The aforementioned problem was identified as early as 1973 by Justice Krishna Iyer in a Law Commission report[i] where he opined that the bail system causes discrimination against the poor since the poor would not be able to furnish bail on account of their financial inability while the wealthier persons, would be able to secure their freedom because they can afford to furnish bail. This premise still holds true forty-five years later, with the Law Commission report of 2017 stating that that over 70 per cent of the 2.31 lakh accused in the country’s jails are either illiterate or semi-literate.  These people are most likely to be involved in low paying jobs and would be unable to pay bail.  

Even the Supreme Court in various judgements has identified how the current bail system is discriminatory towards poor and violates Article 21 and Article 14 of the Constitution. According to the Supreme Court, asking a poor man to furnish an excessive bail amount is as good as refusing bail to him.[ii]  In this regard two initiatives were taken by the Judiciary.

The Supreme Court declared Section 39-A of Indian Constitution to be a fundamental right.[iii]  Under the section, people unable to afford lawyers are entitled to get free legal aid.

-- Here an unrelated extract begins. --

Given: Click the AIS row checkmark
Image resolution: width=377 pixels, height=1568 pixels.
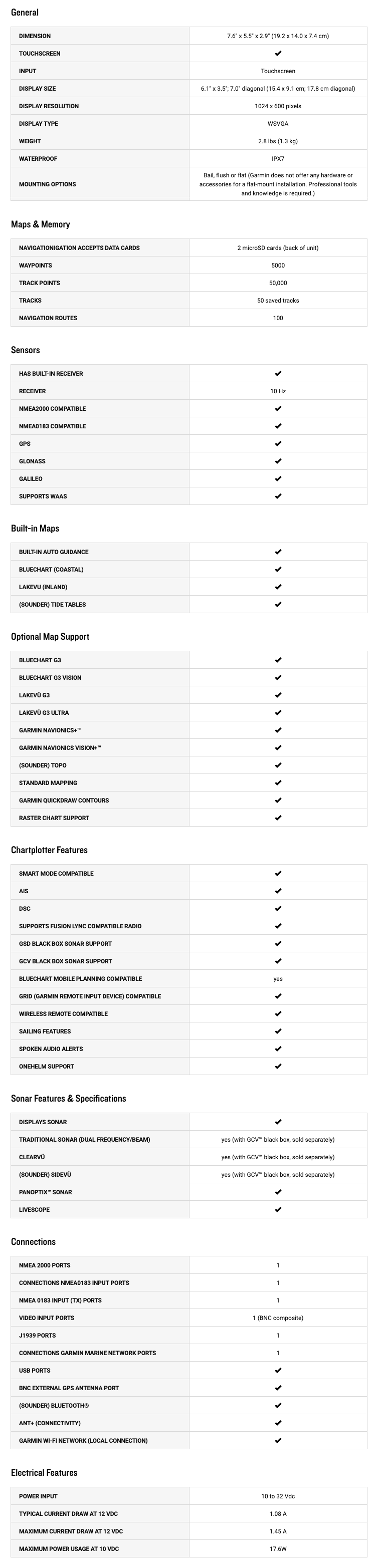Looking at the screenshot, I should [278, 891].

This provision can be used by them in two ways: prove their innocence or acquire bail. However, it is very difficult to find lawyers who undertake such services due to the lack of monetary incentives.[iv] Therefore, for many poor undertrial prisoners this is not an option.

Secondly, s. 436A was added to the Criminal Procedure Code, based on the recommendations of Supreme Court Legal Aid Committee Representing Undertrial Prisoners. This section provides that if the accused person has undergone detention for half the maximum period of imprisonment specified for the offence that he has been charged with, such an accused shall be released by the court on personal bond with or without sureties. In order to ensure implementation, Supreme Court in Bhim Singh v. Union of India, directed the jurisdictional Magistrate to hold one sitting per week in each prison for two months from October 1, 2014 to identify under-trials eligible for bail under sec. 436-A of Cr.P.C and to pass an appropriate order with respect to sec. 436-A of Cr.P.C in the jail itself. It directed the Jail Superintendent of each prison to facilitate the process. However, an Amnesty International study from the same year revealed that out of 154 prisons there have been 82,334 instances between September 2014 and February 2015 when undertrials were not produced in court for want of police escort.[v]

The failure of these two mechanisms translates to agony for the undertrial prisoners, having far reaching consequences than just the jail term. It percolates down to the socio-economic status of their family, for having a family member in jail and not having a hand to feed them. A true democracy should not have a system that enables discrimination between the rich and the poor and it is the duty of the State to ensure fast and fair trials .

[i] 154th Report by Fourteenth Law Commission of India, The Code of Criminal Procedure, 1973 (1996), Vol. I & II.